The copy you produce must hold every record exactly, and none of the images.
#### GIVEN DATA
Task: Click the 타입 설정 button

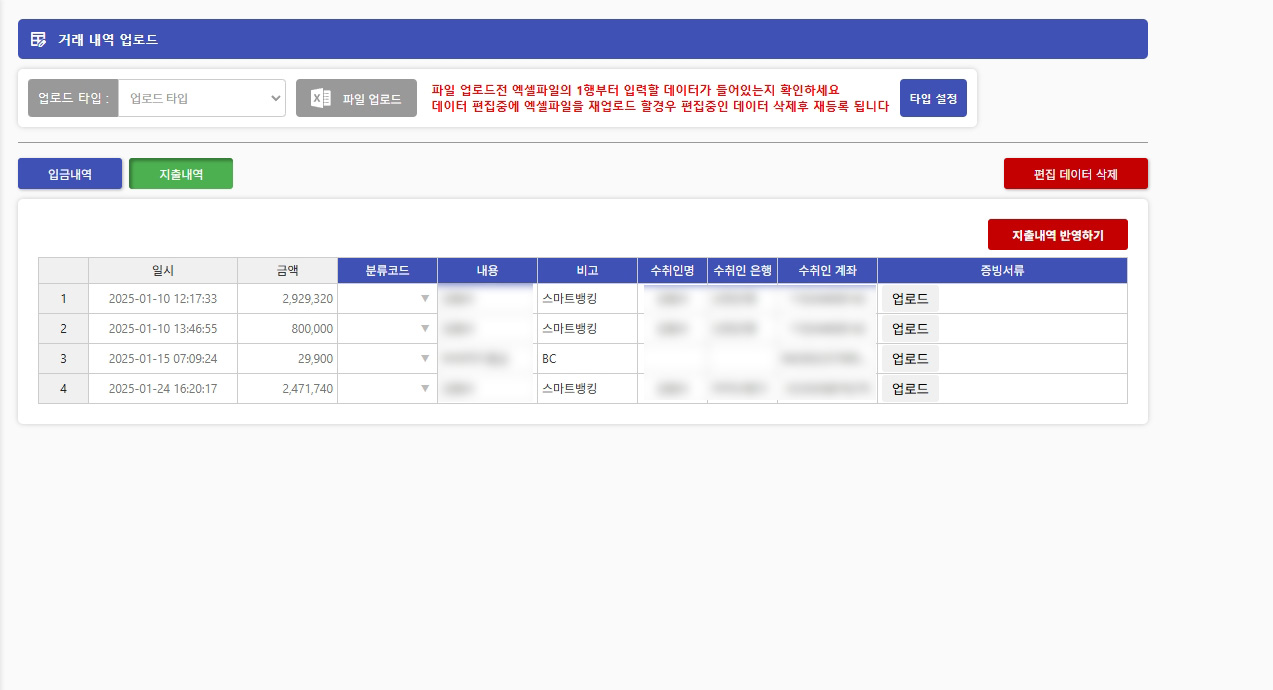Action: coord(932,97)
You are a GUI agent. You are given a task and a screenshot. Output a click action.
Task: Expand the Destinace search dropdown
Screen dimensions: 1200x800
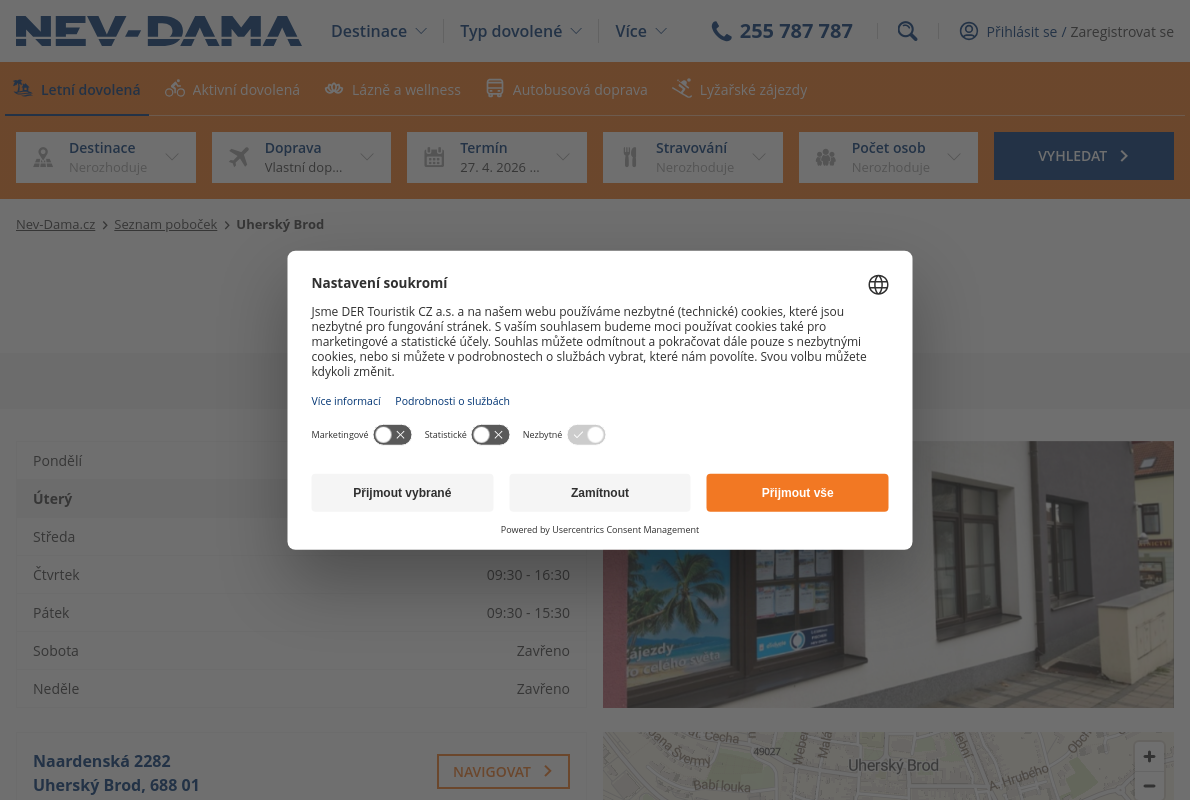tap(106, 157)
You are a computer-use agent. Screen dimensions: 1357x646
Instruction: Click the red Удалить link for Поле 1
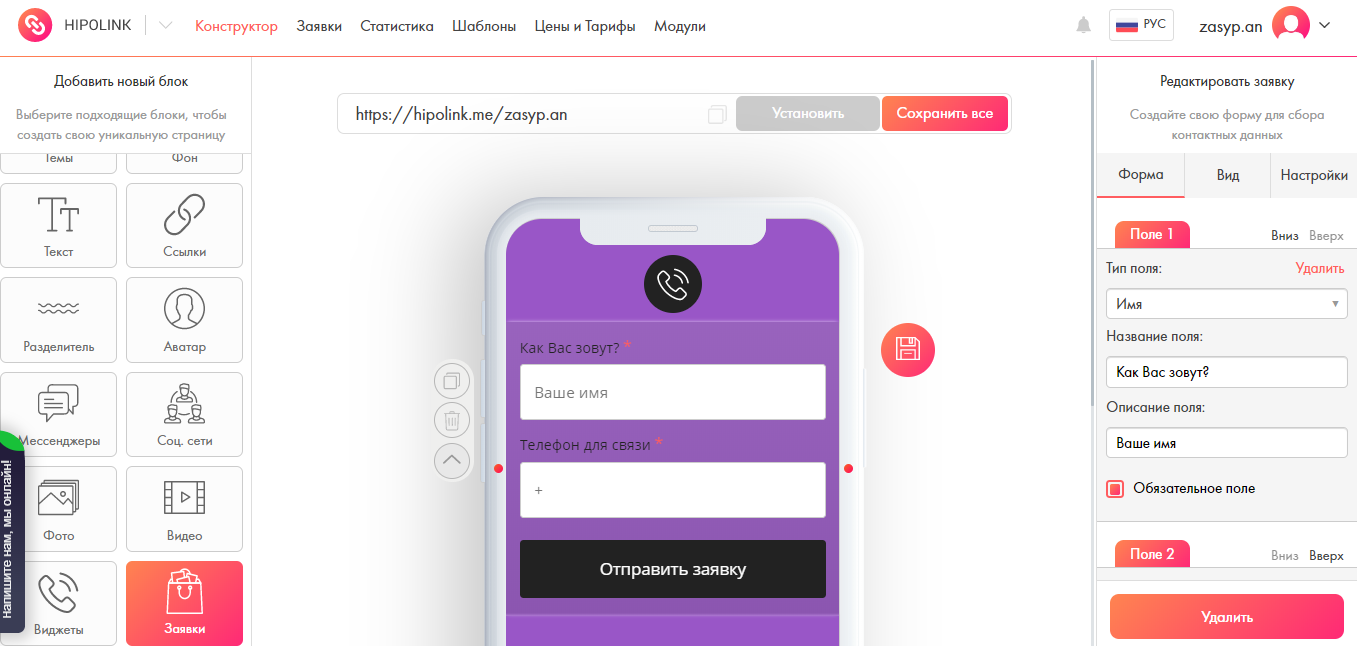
########
▶ **ANSWER TO THE PROBLEM**
Task: Click the 타입 설정 button

Action: coord(932,97)
You are a GUI agent. You are given a task and a screenshot. Output a click action.
Task: Expand the Destinace search dropdown
Screen dimensions: 1200x800
tap(106, 157)
You are a computer-use agent. Screen dimensions: 1357x646
Instruction: Click the red Удалить link for Поле 1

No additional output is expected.